During the pandemic, access to the internet became a crucial part of people’s days, as staying home meant not doing much for most people. Internet usage was a must for nearly everyone. For the most part, internet bundles were significantly cheaper, but with variations of the currency’s rate, the economy was negatively affected as a whole. So all prices including airtime increased by at least 20%.
Simeon said : “I started this business so I could have pocket money which I need for going to soccer practice, saving towards college and helping with food purchases at home when there’s a lack.” Unfortunately, 2 months after he started his business, the state of emergency was declared and his activity had to stop. This was particularly hard for him, as he is pursuing a professional soccer career, and wasn’t able to go to practice at his local club because of a lack of money.
His parents were also home during the state of emergency and he explained : “Times were extremely difficult for our family, but by the grace of God, we were able to eat on a daily basis. We’d never seen anything like it before.” Simeon used a Lingala term “Mpiaka” to describe the financial situation at home. It can be translated as “Pitch bottom” in English, simply stating the lowest point that one can reach financially. The discourse is the same throughout the country which is experiencing a health and economic crisis. People feel like never before have their finances been so challenging.
According to International Rivers, “The situation in many parts of the DRC is tense...In many areas there are also shortages of water, soap and personal protective equipment. These factors coupled with the almost instantaneous need to shift to working remotely has created a number of operational challenges”
And not working means that Simeon had to do without more than just soccer. If he can’t work , he can’t save towards his college tuition either. Simeon isn’t discouraged; he understands that crises happen from time to time in life, but that they aren’t the final destination. He says “I hope to become an international professional soccer player one day, it is my biggest dream. Perhaps you’ll see me on TV one day.”
I boldly told him that it would be my greatest joy to see him become the soccer player he wishes to be.
On a more encouraging note, the month of July brought many beautiful and positive changes. The state of emergency was finally lifted after 6 consecutive extensions, and things are slowly but surely getting back to a different kind of normal. The country registers “88% rate of healing” and the “catacombs” predicted by OMS has not seen light in Kinshasa.

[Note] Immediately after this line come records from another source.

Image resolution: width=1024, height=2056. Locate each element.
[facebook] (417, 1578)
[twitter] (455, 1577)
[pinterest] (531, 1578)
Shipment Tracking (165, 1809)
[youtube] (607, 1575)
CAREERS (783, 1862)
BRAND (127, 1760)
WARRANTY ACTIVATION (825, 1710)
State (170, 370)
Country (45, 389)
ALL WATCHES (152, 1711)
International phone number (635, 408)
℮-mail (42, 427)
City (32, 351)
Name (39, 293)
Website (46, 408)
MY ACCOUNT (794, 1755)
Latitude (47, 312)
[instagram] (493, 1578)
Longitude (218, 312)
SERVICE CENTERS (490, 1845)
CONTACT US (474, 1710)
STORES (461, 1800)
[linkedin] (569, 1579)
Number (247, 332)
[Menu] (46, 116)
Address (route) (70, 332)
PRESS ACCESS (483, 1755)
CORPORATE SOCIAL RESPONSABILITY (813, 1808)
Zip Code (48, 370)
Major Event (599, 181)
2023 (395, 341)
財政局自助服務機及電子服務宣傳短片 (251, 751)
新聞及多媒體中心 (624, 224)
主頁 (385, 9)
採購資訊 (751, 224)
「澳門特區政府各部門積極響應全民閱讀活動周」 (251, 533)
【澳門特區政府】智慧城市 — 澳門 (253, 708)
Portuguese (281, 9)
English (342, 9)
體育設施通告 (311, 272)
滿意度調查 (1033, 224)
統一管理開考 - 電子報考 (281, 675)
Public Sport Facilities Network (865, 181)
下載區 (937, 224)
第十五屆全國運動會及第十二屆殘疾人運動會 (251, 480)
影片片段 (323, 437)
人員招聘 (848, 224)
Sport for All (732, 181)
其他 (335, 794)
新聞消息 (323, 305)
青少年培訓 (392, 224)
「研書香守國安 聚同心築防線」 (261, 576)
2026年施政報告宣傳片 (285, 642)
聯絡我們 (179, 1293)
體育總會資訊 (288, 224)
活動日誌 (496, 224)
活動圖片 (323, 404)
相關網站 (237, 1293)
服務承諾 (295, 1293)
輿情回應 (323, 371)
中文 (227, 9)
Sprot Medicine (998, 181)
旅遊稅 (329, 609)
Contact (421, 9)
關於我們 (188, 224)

Businesses are confidently restarting and hoping to recover as best as possible. With flights opening, people are traveling to and from and within the DRC. COVID19 remains a present enemy. However, people have decided to live with it, prudently but with no fear. Armed with a steel mentality, entrepreneurs are constantly looking for ways to keep making a living during such times. COVID19 , a crisis, a lesson , an opportunity. An opportunity to push past one’s limits and to flourish while overcoming tenacious adversity.